◆ **Material supplied**
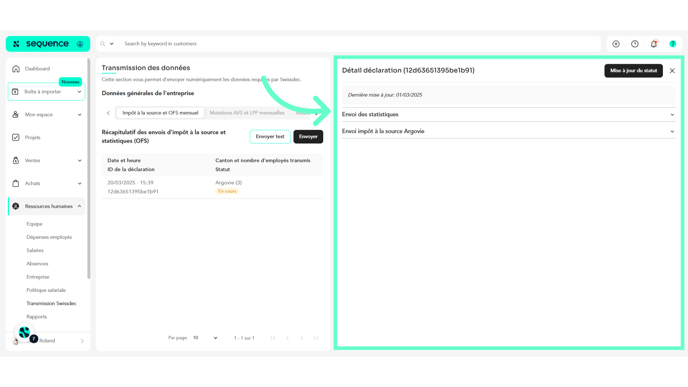Click the Envoyer test button

point(270,136)
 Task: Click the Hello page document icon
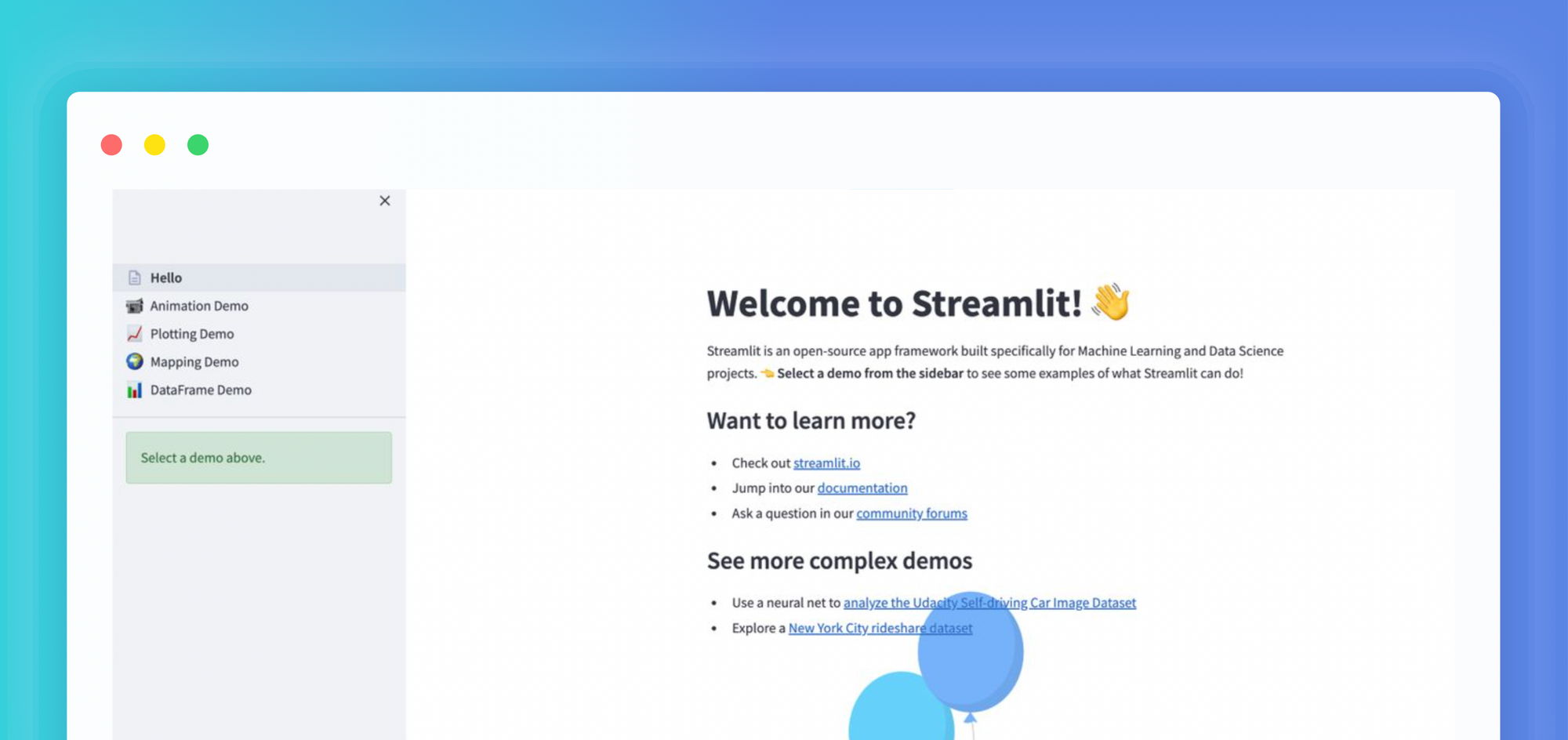tap(135, 278)
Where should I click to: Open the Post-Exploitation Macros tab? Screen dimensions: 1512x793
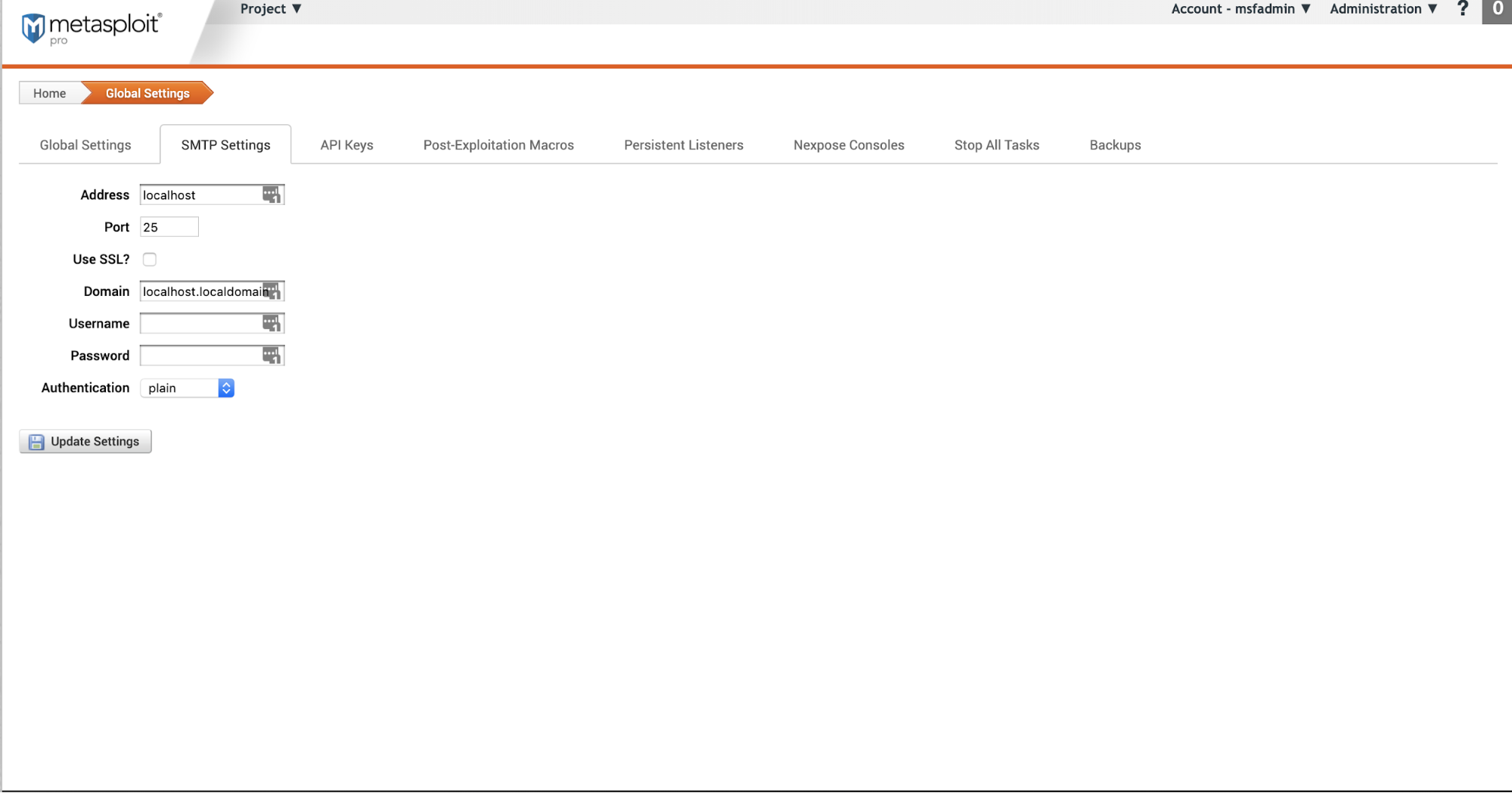pos(498,145)
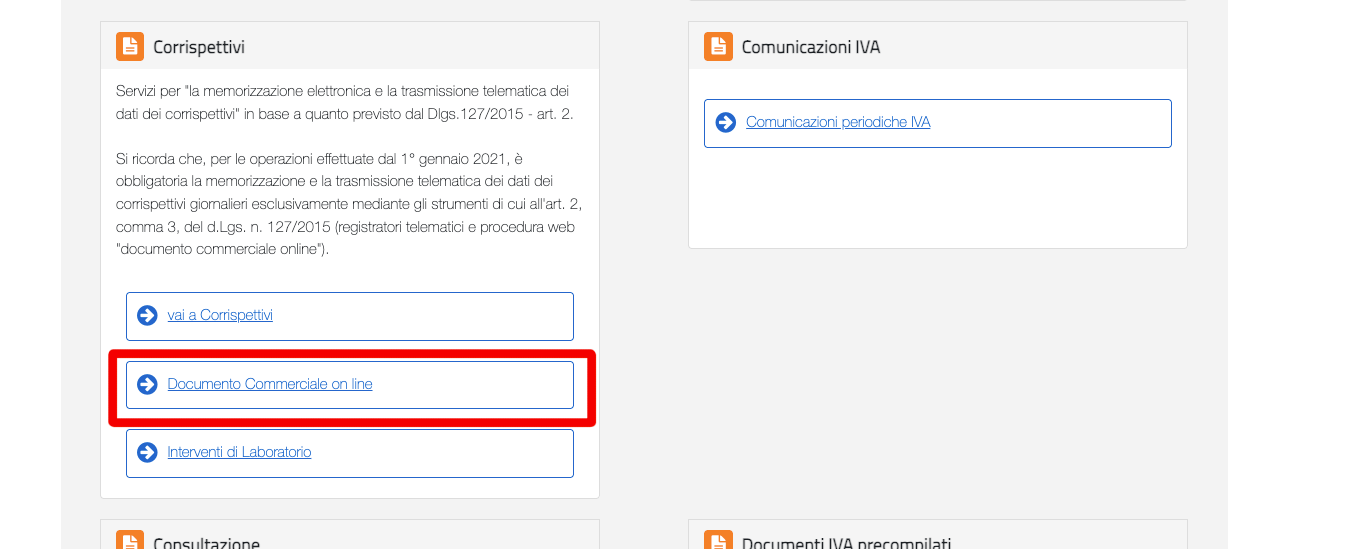Follow the Interventi di Laboratorio link
Image resolution: width=1366 pixels, height=549 pixels.
(x=239, y=453)
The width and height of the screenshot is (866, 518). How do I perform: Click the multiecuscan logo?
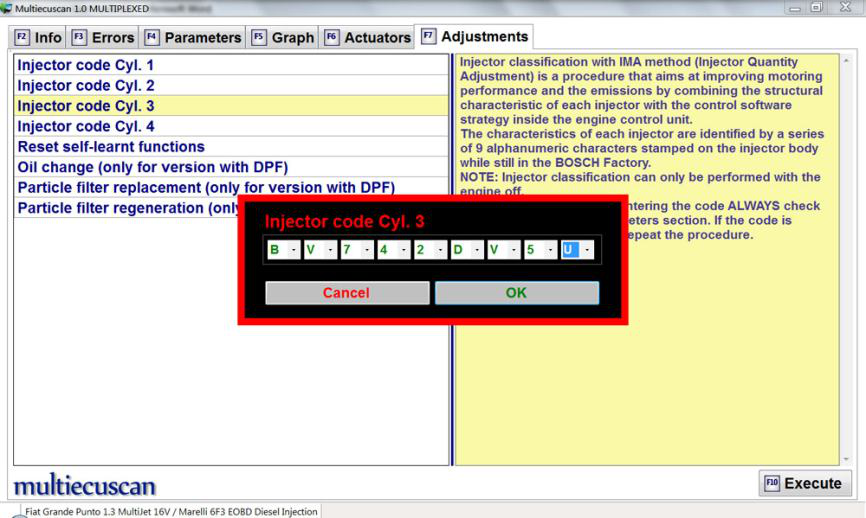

◆ **Exercise objective**
From the line containing "Task: Click the Hello page document icon" through the final line of the records, write out each line exactly, and include no pictures.

◆ **Solution below**
 Task: Click the Hello page document icon
tap(135, 278)
Where should I click to: Open the Post-Exploitation Macros tab? Screen dimensions: 1512x793
pos(498,145)
Follow the Interventi di Laboratorio link
Image resolution: width=1366 pixels, height=549 pixels.
(x=239, y=453)
The width and height of the screenshot is (866, 518). How do I perform: Click the multiecuscan logo?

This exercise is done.